## SUPPLIED RECORDS
━━━━━━━━

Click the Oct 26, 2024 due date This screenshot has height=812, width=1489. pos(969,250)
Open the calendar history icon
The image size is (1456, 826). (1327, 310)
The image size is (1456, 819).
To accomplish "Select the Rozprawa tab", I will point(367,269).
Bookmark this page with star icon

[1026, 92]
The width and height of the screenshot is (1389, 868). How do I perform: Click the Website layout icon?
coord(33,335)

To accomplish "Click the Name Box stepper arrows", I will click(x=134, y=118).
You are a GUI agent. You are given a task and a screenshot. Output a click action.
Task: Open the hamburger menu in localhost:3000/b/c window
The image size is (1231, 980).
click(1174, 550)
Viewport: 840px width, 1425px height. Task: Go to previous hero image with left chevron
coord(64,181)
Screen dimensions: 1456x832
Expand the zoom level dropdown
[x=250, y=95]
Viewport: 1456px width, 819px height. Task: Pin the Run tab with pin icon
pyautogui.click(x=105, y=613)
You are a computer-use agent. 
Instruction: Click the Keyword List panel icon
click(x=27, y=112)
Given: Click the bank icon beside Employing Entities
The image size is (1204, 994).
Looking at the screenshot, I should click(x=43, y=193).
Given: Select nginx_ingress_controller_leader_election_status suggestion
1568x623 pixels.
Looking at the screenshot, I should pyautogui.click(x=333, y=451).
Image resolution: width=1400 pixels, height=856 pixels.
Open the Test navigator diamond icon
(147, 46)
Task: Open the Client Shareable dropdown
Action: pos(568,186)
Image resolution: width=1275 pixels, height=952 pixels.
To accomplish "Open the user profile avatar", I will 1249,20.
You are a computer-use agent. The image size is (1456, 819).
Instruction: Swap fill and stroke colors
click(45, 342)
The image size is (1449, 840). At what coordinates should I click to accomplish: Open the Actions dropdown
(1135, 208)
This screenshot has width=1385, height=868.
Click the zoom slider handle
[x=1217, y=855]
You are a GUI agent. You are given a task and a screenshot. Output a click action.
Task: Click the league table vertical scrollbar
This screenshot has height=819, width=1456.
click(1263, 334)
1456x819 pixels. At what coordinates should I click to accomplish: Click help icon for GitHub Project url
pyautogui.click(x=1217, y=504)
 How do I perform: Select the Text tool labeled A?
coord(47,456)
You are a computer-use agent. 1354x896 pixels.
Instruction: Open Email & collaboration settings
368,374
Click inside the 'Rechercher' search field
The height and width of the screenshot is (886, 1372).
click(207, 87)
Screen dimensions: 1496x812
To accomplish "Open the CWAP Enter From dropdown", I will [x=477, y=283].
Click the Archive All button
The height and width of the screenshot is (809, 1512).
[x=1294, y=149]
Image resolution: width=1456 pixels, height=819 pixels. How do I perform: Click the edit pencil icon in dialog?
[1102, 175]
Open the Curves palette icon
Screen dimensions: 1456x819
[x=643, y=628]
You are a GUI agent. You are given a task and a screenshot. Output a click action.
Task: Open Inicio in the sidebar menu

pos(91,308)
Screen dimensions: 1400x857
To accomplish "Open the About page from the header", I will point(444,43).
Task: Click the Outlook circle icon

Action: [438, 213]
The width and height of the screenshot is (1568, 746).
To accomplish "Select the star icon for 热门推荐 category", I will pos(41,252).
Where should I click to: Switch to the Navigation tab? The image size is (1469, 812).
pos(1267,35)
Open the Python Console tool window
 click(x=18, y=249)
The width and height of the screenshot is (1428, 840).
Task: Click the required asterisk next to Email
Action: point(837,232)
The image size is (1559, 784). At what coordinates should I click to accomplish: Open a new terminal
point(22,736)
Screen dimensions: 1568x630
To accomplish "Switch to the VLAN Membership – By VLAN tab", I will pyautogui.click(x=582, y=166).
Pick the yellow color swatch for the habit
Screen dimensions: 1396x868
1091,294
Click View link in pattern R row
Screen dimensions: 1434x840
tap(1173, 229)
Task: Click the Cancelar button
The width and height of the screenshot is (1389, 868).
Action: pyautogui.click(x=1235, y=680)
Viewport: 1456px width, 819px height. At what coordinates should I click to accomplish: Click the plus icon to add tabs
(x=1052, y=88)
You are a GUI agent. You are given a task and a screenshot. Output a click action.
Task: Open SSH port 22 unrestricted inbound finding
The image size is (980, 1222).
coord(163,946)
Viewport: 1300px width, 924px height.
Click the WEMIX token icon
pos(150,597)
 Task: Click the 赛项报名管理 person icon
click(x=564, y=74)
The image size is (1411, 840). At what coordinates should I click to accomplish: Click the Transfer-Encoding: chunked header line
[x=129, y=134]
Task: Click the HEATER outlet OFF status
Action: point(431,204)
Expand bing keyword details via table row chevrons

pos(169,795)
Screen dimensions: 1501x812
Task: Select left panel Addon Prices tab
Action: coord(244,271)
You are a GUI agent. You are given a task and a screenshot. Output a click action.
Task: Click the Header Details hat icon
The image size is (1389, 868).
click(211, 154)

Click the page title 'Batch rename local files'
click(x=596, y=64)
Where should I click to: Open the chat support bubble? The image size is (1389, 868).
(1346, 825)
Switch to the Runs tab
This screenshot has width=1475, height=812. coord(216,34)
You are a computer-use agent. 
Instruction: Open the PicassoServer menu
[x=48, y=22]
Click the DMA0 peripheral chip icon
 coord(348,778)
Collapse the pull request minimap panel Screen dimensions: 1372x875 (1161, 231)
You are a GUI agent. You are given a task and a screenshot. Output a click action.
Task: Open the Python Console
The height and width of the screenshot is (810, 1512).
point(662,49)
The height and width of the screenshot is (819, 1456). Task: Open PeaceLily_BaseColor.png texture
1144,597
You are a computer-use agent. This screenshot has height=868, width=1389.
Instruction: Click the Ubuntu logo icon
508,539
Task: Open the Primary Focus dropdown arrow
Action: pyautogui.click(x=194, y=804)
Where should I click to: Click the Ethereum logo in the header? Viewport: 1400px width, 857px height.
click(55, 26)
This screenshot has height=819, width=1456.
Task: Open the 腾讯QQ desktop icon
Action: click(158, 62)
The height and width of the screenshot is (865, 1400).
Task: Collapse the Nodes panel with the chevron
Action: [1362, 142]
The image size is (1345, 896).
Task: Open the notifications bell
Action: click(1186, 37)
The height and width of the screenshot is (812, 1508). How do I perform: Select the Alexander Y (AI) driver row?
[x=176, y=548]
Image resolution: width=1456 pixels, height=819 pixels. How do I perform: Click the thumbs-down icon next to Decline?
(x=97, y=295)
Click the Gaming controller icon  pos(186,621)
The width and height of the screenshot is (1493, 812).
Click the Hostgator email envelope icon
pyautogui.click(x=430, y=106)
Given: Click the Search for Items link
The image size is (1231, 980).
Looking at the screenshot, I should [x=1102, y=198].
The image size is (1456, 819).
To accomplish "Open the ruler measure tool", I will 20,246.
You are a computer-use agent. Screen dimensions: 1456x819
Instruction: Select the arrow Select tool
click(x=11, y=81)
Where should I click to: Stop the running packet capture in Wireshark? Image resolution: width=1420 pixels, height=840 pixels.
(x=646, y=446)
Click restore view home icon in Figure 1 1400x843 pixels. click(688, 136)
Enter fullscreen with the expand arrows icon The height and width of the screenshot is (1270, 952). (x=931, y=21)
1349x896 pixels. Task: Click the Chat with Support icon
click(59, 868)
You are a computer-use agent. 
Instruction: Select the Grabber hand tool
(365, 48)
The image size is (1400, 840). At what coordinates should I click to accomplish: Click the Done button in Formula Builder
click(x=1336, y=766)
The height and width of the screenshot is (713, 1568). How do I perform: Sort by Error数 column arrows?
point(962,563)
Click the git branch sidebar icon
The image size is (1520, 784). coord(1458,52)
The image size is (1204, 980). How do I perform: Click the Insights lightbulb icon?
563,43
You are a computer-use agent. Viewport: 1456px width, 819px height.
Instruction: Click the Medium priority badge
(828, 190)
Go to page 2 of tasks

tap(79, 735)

━━━━━━━━

## WORK INSTRUCTION
Work through the records above. Copy every line with the string "computer".

## RESULT OF THE TASK
You are a computer-use agent. 
You are a computer-use agent. The image size is (1456, 819).
You are a computer-use agent. 1354x896 pixels.
You are a computer-use agent. 
You are a computer-use agent. This screenshot has height=868, width=1389.
You are a computer-use agent. Screen dimensions: 1456x819
You are a computer-use agent. 
You are a computer-use agent. Viewport: 1456px width, 819px height.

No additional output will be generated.